Though Greene far outspent Meek on attacks ads, casting the four-term congressman as a corrupt incumbent, Meek enjoyed support from President Obama, former President Bill Clinton and Bob Graham, Florida's respected former senator and governor.

Polls forecast a tight race for November, though Meek does indeed start as the underdog. A recent Rasmussen poll showed Rubio leading Crist by 5 points, with Meek trailing in a hypothetical general election matchup.

As expected, Rubio secured the Republican nomination Tuesday in the absence of significant opposition.

In his victory speech Tuesday night, Rubio described the race as a fight for the integrity of America -- one whose military is a global force for good, that creates opportunities for its people and that controls its government spending. If not, Rubio said, the United States will lose its "exceptionalism" and "face a Greece-like day of reckoning."

Rubio, in an interview with Fox News, disputed the notion that his positions were overly conservative.

"Our positions are mainstream positions," he said. "It's my opponents, it's Washington, D.C., that's far outside the mainstream."

Crist, in a written statement, pledged a tough campaign ahead.

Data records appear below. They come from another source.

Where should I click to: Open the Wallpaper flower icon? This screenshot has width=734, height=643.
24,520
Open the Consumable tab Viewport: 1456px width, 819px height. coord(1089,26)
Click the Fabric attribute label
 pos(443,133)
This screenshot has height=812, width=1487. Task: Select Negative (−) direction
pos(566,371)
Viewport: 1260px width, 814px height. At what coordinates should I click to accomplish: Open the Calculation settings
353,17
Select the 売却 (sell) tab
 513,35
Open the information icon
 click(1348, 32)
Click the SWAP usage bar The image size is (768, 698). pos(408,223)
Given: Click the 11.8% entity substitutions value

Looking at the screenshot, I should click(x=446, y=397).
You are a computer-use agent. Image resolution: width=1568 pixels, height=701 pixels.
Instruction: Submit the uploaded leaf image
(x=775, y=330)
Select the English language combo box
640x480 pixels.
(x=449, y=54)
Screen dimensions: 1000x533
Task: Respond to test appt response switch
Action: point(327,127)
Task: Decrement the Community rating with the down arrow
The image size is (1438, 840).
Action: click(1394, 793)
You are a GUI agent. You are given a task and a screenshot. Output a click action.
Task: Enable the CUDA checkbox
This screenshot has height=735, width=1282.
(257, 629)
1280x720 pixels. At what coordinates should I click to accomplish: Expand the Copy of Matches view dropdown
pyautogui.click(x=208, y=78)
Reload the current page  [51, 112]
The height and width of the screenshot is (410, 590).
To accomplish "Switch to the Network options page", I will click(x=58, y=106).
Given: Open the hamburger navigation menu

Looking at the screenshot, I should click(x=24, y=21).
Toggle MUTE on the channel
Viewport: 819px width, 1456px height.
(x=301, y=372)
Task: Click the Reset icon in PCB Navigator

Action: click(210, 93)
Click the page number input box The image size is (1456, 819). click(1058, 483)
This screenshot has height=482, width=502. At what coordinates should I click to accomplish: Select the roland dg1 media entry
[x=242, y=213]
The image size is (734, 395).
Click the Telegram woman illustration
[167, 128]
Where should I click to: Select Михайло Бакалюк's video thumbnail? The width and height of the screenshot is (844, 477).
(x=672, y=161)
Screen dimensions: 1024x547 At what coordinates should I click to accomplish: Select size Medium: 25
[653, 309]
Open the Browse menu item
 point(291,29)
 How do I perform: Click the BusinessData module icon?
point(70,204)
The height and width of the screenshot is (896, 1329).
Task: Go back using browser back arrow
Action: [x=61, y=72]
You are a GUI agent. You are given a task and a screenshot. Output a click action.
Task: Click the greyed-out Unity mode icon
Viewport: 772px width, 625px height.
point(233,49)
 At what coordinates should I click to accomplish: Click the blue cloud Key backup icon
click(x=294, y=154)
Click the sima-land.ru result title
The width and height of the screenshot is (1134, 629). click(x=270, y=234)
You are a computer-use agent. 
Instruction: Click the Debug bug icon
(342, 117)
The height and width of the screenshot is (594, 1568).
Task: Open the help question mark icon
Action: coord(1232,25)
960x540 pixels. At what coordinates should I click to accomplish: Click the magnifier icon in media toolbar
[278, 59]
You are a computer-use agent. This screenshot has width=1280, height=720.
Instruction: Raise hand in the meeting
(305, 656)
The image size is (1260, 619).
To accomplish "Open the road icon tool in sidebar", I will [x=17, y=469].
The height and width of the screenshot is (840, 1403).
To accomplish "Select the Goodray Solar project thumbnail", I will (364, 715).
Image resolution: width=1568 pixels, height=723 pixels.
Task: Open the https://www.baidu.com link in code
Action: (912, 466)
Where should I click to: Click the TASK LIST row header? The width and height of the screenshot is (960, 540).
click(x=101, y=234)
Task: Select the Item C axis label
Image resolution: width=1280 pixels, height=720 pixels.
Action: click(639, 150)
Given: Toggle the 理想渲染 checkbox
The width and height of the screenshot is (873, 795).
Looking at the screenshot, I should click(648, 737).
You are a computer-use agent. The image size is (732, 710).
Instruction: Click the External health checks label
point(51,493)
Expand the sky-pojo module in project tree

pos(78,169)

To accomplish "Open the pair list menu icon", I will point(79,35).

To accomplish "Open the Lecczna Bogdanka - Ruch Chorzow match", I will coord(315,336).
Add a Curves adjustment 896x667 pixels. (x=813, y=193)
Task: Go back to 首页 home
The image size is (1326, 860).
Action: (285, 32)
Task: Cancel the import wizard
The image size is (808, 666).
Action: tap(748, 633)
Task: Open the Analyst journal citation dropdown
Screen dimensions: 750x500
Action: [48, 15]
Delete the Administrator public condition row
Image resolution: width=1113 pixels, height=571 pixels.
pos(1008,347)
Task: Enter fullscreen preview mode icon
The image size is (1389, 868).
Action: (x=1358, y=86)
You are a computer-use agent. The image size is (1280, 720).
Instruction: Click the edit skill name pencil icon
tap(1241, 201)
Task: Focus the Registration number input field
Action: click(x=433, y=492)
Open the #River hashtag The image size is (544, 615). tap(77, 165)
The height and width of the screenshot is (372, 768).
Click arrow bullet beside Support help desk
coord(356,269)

"I will take the best ideas -- whether they come from Democrats or Republicans -- to get results for the people of Florida, because the only way to craft common sense solutions to our problems is to reach across party lines -- to listen and work together," he said. "Now that the primaries are over, it is clear that I am the only candidate in this race who can do that, who has a track record of doing it, and if I win, will have the mandate from the people to do it."

The other closely watched race in Florida was the Republican gubernatorial contest, where health care executive Rick Scott narrowly defeated state Attorney General Bill McCollum.

Alex Sink, Florida's chief financial officer, easily won the Democratic nomination.

Primaries were being held elsewhere Tuesday in Arizona, Alaska and Vermont. Oklahoma held Republican runoffs.